Entgegen der Auffassung der Beklagten ist die Erstattung der ohne Rechtsgrund gezahlten Krankenhausvergütungen nicht in entsprechender Anwendung des § 814 BGB ausgeschlossen. Die Klägerin hat nicht in Kenntnis ihrer Nichtschuld gezahlt. § 814 BGB setzt positive Kenntnis voraus. Erforderlich ist die positive Kenntnis der Rechtslage im Zeitpunkt der Leistung. Zur Kenntnis der Nichtschuld genügt es nicht, dass dem Leistenden die Tatsachen bekannt sind, aus denen sich das Fehlen einer rechtlichen Verpflichtung ergibt; der Leistende muss vielmehr aus diesen Tatsachen nach der maßgeblichen Parallelwertung in der Laiensphäre auch eine im Ergebnis zutreffende rechtliche Schlussfolgerung gezogen haben.
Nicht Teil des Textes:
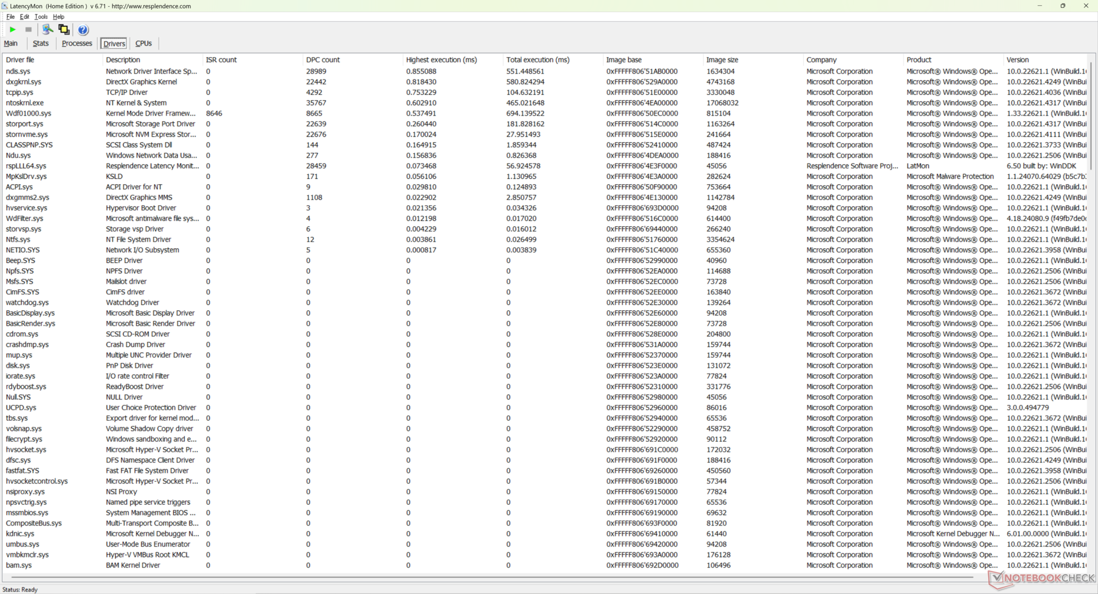Image resolution: width=1098 pixels, height=594 pixels.
Task: Sort by Highest execution (ms) column
Action: point(441,59)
Eine unklare – insbesondere höchstrichterlich noch nicht geklärte – Rechtslage steht daher einer positiven Kenntnis i.S.d. § 814 BGB entgegen (vgl. BGH, Urteil vom 13.05.2014 – XI ZR 170/13 –, Rn. 109 f. m.w.N., juris). Im Jahr 2011, als die Klägerin die hier streitbefangenen Rechnungen der Beklagten ohne Erklärung eines Vorbehalts beglich, war die Rechtslage über die Zulässigkeit der Mindestmengenregelung für Knie-TEP in Anlage 1 Nr. 6 der Mindestmengenvereinbarung noch ungeklärt. Dies zeigt sich bereits daran, dass das LSG Berlin-Brandenburg festgestellt hatte, dass diese Mindestmengenbestimmung nichtig sei (Urteil vom 17.08.2011 – L 7 KA 77/08 KL –, juris). Infolgedessen hatte der G-BA mit dem o.g. Beschluss vom 15.09.2011 diese Regelung befristet außer Vollzug gesetzt. Diese unklare Rechtslage wurde erst durch das Urteil des BSG vom 14.10.2014 (B 1 KR 33/13 R) beseitigt.

 

Der geltend gemachte Zinsanspruch i.H.v. 2 %-Punkten über dem jeweiligen Basiszinssatz ergibt sich aus dem Vertrag über die allgemeinen Bedingungen der Krankenhausbehandlung nach § 112 Abs. 2 Nr. 1 SGB V und ist unter dem Gesichtspunkt des Verzuges begründet. Der Zinsanspruch beginnt nach § 94 Satz 1 SGG ab dem 21.12.2015 (Rechtshängigkeit der Klage).

 

Die Kostenentscheidung folgt aus § 197a Abs. 1 Satz 1 Halbsatz 3 SGG i.V.m. § 154 Abs. 2 VwGO.

 

Gründe, die Revision zuzulassen (vgl. § 160 Abs. 2 SGG), liegen nicht vor.

 

Die Streitwertfestsetzung beruht auf § 197a Abs. 1 Satz 1 Halbsatz 1 SGG i.V.m. §§ 52 Abs. 1 und 3, 47 Abs. 1 GKG.